> [Work to complete] Give each entry back by retyping it exactly as written.

(Stored items from a collection)
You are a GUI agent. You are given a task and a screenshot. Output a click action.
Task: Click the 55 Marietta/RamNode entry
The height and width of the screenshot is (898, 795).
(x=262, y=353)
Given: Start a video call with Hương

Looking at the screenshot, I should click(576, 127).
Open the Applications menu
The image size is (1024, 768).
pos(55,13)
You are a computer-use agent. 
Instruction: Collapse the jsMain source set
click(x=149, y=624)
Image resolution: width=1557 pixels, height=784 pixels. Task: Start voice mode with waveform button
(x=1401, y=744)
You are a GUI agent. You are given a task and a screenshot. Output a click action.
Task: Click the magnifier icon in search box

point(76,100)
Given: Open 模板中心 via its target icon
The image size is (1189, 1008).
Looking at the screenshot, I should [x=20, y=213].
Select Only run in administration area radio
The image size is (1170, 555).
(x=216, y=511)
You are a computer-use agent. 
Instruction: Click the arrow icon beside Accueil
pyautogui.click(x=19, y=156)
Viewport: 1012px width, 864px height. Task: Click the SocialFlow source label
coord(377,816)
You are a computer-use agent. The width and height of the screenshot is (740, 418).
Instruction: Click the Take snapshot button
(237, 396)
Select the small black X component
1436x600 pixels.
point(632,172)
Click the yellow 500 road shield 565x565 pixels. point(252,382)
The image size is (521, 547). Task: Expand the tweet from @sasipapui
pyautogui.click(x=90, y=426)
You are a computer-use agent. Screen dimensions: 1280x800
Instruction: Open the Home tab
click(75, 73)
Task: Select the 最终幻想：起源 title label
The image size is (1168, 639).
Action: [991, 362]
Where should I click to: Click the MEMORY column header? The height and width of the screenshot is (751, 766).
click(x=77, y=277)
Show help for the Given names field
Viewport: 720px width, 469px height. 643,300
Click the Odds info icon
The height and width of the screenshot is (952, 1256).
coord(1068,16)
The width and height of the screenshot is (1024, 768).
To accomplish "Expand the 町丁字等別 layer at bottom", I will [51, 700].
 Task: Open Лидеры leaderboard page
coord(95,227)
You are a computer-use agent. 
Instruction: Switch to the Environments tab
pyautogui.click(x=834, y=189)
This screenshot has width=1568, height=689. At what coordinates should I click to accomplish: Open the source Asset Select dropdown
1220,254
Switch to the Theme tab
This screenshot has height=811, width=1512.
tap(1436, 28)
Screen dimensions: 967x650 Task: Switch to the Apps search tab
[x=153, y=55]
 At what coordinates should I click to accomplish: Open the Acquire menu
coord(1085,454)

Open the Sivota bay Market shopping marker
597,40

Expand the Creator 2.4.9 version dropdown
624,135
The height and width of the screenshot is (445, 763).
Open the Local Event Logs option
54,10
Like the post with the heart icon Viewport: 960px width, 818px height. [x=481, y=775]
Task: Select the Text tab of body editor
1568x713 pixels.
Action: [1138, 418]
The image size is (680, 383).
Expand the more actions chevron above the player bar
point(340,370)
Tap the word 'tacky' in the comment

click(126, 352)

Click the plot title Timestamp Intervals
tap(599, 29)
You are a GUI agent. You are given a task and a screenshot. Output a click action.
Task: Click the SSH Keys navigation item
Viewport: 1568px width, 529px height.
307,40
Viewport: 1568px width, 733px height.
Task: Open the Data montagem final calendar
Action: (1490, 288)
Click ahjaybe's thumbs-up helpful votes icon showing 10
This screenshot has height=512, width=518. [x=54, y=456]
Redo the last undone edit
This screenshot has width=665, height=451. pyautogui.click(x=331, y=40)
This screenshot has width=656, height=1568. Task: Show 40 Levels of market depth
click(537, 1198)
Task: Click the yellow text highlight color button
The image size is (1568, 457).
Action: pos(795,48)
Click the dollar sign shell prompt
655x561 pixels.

> [Final answer]
You are a GUI agent. You are given a task and a screenshot. Output a click action.
Task: Click the 55 Marietta/RamNode entry
The height and width of the screenshot is (898, 795).
(x=262, y=353)
Given: Start a video call with Hương

Looking at the screenshot, I should click(576, 127).
Open the Applications menu
The image size is (1024, 768).
pos(55,13)
You are a computer-use agent. 
Instruction: Collapse the jsMain source set
click(x=149, y=624)
Image resolution: width=1557 pixels, height=784 pixels. Task: Start voice mode with waveform button
(x=1401, y=744)
You are a GUI agent. You are given a task and a screenshot. Output a click action.
Task: Click the magnifier icon in search box

point(76,100)
Given: Open 模板中心 via its target icon
The image size is (1189, 1008).
Looking at the screenshot, I should [x=20, y=213].
Select Only run in administration area radio
The image size is (1170, 555).
(x=216, y=511)
You are a computer-use agent. 
Instruction: Click the arrow icon beside Accueil
pyautogui.click(x=19, y=156)
Viewport: 1012px width, 864px height. Task: Click the SocialFlow source label
coord(377,816)
You are a computer-use agent. The width and height of the screenshot is (740, 418).
Instruction: Click the Take snapshot button
(237, 396)
Select the small black X component
1436x600 pixels.
point(632,172)
Click the yellow 500 road shield 565x565 pixels. point(252,382)
The image size is (521, 547). Task: Expand the tweet from @sasipapui
pyautogui.click(x=90, y=426)
You are a computer-use agent. Screen dimensions: 1280x800
Instruction: Open the Home tab
click(75, 73)
Task: Select the 最终幻想：起源 title label
The image size is (1168, 639).
Action: [991, 362]
Where should I click to: Click the MEMORY column header? The height and width of the screenshot is (751, 766).
click(x=77, y=277)
Show help for the Given names field
Viewport: 720px width, 469px height. 643,300
Click the Odds info icon
The height and width of the screenshot is (952, 1256).
coord(1068,16)
The width and height of the screenshot is (1024, 768).
To accomplish "Expand the 町丁字等別 layer at bottom", I will [51, 700].
 Task: Open Лидеры leaderboard page
coord(95,227)
You are a computer-use agent. 
Instruction: Switch to the Environments tab
pyautogui.click(x=834, y=189)
This screenshot has width=1568, height=689. At what coordinates should I click to accomplish: Open the source Asset Select dropdown
1220,254
Switch to the Theme tab
This screenshot has height=811, width=1512.
tap(1436, 28)
Screen dimensions: 967x650 Task: Switch to the Apps search tab
[x=153, y=55]
 At what coordinates should I click to accomplish: Open the Acquire menu
coord(1085,454)

Open the Sivota bay Market shopping marker
597,40

Expand the Creator 2.4.9 version dropdown
624,135
The height and width of the screenshot is (445, 763).
Open the Local Event Logs option
54,10
Like the post with the heart icon Viewport: 960px width, 818px height. [x=481, y=775]
Task: Select the Text tab of body editor
1568x713 pixels.
Action: [1138, 418]
The image size is (680, 383).
Expand the more actions chevron above the player bar
point(340,370)
Tap the word 'tacky' in the comment

click(126, 352)

Click the plot title Timestamp Intervals
tap(599, 29)
You are a GUI agent. You are given a task and a screenshot. Output a click action.
Task: Click the SSH Keys navigation item
Viewport: 1568px width, 529px height.
307,40
Viewport: 1568px width, 733px height.
Task: Open the Data montagem final calendar
Action: (1490, 288)
Click ahjaybe's thumbs-up helpful votes icon showing 10
This screenshot has height=512, width=518. [x=54, y=456]
Redo the last undone edit
This screenshot has width=665, height=451. pyautogui.click(x=331, y=40)
This screenshot has width=656, height=1568. Task: Show 40 Levels of market depth
click(537, 1198)
Task: Click the yellow text highlight color button
The image size is (1568, 457).
Action: pos(795,48)
Click the dollar sign shell prompt
655x561 pixels.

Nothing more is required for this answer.